Да и неудобно, если красивая накрашенная девушка из новой машинки вдруг восхитится промороженными мужиками и их переживаниями. И зачем смущать девчонку, когда она сама позавчера из Северодвинска приехала в Москву деньги зарабатывать. Это как влюбить в себя манекенщицу, а потом заставить ее кулемки рубить.

С другой стороны, в пылу написания рассказа никто не думает, для кого пишет. Пишет как выходит. И разговор этот нужен, чтобы уяснить, что виноват всегда писатель и никогда — читатель. И что больше никого и не существует. И повторю: все ворчанье о том, что в нынешней России нет места честному писателю, — это из-за славы, что мало о тебе говорят, и из-за денег, что мало платят.

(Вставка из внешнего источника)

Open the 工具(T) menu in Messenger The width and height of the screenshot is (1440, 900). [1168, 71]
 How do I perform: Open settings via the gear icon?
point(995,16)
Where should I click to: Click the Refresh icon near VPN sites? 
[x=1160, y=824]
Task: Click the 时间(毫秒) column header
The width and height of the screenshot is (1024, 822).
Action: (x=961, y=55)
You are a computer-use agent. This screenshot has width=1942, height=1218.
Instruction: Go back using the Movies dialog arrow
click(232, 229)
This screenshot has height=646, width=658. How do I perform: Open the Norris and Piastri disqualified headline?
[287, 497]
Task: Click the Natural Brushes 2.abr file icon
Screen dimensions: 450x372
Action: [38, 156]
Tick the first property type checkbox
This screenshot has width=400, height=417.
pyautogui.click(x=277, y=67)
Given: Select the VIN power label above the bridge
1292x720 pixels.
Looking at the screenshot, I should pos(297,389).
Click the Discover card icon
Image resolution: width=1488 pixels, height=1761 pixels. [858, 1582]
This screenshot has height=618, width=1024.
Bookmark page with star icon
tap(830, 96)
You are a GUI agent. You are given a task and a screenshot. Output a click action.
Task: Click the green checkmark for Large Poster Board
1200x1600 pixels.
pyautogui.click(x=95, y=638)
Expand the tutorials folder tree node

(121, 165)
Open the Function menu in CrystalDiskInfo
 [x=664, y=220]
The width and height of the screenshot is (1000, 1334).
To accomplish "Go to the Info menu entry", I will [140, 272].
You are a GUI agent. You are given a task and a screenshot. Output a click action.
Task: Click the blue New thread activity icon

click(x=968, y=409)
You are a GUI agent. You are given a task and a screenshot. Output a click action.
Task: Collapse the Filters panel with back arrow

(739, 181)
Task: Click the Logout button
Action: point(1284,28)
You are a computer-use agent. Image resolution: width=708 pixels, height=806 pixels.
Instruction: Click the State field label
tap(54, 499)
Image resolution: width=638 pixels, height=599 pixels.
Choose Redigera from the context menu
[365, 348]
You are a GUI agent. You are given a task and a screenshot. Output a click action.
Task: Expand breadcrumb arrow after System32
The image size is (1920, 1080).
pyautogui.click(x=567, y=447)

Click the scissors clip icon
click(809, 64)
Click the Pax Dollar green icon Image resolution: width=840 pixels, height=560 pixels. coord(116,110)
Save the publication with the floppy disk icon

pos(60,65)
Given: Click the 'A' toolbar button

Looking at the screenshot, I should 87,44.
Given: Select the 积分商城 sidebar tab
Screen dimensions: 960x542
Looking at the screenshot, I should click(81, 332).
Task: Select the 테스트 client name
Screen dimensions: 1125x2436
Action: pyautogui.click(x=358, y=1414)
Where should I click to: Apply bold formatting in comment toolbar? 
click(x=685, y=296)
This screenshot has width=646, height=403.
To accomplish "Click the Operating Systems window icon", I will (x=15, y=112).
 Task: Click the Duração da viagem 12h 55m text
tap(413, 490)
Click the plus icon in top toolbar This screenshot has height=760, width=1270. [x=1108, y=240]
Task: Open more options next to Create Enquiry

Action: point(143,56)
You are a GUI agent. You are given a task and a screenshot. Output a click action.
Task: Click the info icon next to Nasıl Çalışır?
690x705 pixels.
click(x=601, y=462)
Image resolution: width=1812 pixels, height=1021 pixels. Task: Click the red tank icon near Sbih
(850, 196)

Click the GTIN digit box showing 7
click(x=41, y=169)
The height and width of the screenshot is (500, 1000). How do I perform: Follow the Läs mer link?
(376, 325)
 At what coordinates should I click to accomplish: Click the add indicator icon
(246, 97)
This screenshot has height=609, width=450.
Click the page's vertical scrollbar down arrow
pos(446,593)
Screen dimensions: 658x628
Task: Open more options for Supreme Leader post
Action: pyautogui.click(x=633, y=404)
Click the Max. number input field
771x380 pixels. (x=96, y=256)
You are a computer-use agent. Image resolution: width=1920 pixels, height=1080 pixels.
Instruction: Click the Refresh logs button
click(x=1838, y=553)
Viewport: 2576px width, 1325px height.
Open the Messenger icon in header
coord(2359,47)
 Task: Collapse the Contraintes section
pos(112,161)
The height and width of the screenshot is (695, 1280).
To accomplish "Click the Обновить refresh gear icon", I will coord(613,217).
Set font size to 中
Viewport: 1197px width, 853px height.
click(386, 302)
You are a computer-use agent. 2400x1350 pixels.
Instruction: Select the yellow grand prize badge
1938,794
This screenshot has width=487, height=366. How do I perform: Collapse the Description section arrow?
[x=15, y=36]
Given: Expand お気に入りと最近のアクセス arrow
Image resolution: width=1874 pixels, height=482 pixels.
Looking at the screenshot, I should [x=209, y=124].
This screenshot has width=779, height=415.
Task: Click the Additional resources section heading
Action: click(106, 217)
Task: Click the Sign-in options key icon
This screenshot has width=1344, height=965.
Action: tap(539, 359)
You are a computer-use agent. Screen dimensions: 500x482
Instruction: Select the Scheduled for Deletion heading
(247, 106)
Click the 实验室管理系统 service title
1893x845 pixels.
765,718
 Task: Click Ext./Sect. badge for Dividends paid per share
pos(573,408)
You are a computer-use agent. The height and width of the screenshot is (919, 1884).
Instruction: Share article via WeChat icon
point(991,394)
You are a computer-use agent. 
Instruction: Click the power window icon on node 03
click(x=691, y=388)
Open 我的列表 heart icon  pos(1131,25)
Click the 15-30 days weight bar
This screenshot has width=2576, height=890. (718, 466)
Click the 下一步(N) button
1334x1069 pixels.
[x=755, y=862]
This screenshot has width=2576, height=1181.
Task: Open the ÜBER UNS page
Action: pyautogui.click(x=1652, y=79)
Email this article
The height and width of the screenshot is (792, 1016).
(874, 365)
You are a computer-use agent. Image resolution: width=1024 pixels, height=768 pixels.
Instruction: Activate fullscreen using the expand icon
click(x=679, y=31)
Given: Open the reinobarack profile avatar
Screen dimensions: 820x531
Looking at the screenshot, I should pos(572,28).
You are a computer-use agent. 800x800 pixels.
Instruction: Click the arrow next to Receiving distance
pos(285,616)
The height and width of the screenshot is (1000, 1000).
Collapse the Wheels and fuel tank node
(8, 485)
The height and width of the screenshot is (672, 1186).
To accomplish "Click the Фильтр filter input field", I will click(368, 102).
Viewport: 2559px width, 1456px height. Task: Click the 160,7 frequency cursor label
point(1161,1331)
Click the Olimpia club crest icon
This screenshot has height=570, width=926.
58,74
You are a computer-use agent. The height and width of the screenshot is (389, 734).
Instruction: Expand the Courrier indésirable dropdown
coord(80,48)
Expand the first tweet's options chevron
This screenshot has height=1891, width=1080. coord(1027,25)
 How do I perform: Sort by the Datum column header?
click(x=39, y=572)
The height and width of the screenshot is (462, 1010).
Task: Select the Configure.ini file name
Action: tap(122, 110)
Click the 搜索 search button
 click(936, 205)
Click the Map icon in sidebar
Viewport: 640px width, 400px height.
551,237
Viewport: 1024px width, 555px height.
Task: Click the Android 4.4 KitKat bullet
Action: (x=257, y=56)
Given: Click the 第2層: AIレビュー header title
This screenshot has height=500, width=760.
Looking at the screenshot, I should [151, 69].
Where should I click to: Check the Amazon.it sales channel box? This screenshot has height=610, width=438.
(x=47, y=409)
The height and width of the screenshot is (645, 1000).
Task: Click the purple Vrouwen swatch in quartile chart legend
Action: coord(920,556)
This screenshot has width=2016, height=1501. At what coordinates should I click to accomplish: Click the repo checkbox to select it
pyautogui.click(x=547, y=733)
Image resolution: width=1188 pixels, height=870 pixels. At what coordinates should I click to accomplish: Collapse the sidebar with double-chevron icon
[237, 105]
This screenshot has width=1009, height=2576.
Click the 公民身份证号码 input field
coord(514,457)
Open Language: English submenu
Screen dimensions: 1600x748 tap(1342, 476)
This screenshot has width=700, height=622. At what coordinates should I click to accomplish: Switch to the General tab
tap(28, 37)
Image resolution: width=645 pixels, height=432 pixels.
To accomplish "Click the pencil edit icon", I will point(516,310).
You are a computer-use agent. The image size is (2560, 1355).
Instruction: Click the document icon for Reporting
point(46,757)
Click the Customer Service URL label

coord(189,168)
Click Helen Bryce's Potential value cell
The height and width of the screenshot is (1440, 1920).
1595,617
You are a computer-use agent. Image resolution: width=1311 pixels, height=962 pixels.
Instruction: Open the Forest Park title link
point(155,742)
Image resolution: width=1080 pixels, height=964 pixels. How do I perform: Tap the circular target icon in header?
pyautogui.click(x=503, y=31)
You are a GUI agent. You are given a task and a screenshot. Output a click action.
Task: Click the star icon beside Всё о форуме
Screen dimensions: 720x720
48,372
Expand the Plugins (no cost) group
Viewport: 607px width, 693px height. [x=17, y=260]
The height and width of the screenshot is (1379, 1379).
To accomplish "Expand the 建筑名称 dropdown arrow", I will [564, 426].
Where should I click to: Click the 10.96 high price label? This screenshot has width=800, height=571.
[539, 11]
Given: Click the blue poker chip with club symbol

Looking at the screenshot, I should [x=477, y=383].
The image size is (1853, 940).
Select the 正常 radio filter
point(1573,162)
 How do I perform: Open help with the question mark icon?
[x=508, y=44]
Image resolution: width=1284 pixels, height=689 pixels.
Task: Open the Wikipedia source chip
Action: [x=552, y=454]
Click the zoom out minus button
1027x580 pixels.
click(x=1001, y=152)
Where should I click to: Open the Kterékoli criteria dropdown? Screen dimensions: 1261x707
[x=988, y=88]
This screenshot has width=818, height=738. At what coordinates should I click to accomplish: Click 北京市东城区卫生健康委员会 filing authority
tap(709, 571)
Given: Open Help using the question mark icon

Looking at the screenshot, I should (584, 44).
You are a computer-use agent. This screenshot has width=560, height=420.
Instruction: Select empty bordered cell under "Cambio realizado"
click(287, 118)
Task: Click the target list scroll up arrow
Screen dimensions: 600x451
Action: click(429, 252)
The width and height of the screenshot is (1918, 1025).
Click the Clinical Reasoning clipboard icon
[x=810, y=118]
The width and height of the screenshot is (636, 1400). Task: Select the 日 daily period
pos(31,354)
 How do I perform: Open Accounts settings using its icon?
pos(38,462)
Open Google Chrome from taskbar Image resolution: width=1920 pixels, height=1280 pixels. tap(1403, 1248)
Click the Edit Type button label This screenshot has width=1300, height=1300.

А по-моему, если тебе повезло настоящим писателем родиться, то еще и приплачивать надо за это счастье. Вот пробираешься по повестухе, и вдруг — неожиданная вершинка. Ты-то знаешь, откуда она и что сам ни при чем тут. Но зато какое счастье! Его уже никогда не забудешь и ни на что не променяешь. А если найдется кто-то, кто все твои вершинки повторит, пересчитает, не жалея санок, и еще спасибо скажет, то не зря жизнь прожита. Поэтому береги читателя смолоду и не ропщи — мал золотник, да дорог. А золотник у каждого свой, может быть, для тебя это как раз те девчонки, что торгуют шампунем, если, конечно, скажешь про них что-то такое, от чего они заплачут и тебе на плечо пушистую голову положат.